Bakri’s Habibi Hussein recounts the demise of one of Jenin’s cinemas – its tumultuous existence closely tied to that of its sole projectionist for forty years, Hussein Darbi. Simultaneously, the film is both a tender portrait of Hussein and a poignant picture of Palestinian cinema, where he spent most of his days behind carbon arc-based projectors. Habibi Hussain also stands as a response to the German self-glorifying documentary, Cinema Jenin: The Story of a Dream (Marcus Vetter, 2011), telling the story of an NGO initiative to rebuild the cinema, which ultimately reads as a project of cultural colonisation, by bringing Western experts to run the cinema projectors. Though often overlooked, local people and their localised knowledge – intuitively driven rather than academic, thus non-Westernised – might be the most fragile historical accounts, impossible to preserve fully.
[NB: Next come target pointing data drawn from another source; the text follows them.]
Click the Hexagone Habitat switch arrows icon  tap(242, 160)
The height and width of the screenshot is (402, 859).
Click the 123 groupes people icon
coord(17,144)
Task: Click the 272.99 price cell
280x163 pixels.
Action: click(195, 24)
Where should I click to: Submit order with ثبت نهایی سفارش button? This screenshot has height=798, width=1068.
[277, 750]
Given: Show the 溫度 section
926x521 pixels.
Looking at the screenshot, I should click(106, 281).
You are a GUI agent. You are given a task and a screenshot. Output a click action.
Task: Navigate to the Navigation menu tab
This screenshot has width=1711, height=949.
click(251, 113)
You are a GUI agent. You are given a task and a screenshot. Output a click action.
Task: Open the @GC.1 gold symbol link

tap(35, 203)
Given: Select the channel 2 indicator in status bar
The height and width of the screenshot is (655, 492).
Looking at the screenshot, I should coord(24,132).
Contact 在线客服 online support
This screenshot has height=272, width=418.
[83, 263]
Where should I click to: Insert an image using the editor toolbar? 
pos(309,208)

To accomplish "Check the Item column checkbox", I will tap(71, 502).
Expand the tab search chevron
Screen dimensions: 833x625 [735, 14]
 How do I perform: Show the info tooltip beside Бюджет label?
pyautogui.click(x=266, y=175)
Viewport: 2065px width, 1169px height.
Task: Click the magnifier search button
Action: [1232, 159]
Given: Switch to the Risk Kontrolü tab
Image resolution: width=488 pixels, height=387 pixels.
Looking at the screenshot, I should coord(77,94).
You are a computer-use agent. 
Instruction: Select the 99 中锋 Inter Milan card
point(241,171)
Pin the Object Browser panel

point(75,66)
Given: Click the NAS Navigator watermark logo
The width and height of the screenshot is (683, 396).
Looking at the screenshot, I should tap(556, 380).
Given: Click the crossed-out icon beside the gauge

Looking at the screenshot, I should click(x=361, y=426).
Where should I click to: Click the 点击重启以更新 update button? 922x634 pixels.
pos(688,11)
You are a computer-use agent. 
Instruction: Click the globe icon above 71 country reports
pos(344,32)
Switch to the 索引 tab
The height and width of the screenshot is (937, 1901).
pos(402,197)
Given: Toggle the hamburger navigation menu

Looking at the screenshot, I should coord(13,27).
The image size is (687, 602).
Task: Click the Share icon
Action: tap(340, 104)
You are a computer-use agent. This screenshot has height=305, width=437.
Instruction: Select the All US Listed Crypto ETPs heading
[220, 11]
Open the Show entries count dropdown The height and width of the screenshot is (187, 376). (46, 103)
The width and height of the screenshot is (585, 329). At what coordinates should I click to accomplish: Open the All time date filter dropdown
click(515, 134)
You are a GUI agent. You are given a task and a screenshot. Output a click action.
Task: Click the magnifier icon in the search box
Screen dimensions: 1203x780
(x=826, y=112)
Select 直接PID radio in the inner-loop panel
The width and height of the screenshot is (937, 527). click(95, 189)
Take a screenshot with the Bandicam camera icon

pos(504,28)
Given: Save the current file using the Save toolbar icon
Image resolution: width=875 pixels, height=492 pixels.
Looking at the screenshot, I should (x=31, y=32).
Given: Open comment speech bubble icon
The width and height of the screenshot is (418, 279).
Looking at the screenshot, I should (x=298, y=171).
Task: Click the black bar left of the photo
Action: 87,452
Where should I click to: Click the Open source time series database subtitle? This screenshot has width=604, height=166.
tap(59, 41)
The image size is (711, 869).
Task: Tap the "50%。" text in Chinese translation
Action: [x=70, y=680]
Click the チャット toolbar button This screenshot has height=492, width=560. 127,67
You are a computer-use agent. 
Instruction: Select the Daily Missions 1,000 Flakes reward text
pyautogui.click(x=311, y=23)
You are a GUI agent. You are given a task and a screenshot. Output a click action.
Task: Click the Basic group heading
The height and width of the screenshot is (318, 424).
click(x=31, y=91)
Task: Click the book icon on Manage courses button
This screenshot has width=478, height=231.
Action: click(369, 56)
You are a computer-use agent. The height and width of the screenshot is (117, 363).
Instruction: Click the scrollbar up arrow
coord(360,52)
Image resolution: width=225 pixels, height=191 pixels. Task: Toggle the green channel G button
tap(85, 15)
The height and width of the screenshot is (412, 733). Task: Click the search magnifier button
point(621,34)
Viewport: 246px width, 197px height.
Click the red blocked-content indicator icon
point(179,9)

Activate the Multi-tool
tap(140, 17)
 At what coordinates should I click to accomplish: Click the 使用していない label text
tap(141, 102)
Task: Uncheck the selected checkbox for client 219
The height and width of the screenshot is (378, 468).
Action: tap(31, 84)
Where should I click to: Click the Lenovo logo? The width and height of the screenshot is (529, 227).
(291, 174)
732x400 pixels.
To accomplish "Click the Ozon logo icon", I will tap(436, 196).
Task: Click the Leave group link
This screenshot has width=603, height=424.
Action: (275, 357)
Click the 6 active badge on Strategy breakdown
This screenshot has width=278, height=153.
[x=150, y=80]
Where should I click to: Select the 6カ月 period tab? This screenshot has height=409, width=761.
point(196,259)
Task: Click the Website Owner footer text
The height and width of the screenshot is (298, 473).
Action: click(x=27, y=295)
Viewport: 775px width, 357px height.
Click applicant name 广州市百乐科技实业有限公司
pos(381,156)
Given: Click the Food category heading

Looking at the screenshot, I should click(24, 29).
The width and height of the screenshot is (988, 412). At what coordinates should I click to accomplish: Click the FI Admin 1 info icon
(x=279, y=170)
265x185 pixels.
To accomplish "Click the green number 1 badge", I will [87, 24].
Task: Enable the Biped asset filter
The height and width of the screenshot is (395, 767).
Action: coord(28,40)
Bringing together the viewing context – an international film festival set in a country that respects cinema, but understands little of the struggles projected onto the screen – with the films’ content – personal collections as the only reliable archival sources, searching for history through trash, cinemas falling apart before your eyes – I began to understand why I kept tearing up for no apparent reason before the films had even started. I soon realised that I am closer to those people on the screen than to the people around me, with whom I share little common struggles. The word ‘archive’ refers to both arkheion, a house, and archons, figures with significant political power. Even when well-meaning, the archons must become aware of the distance between themselves and their working material, treating it as such.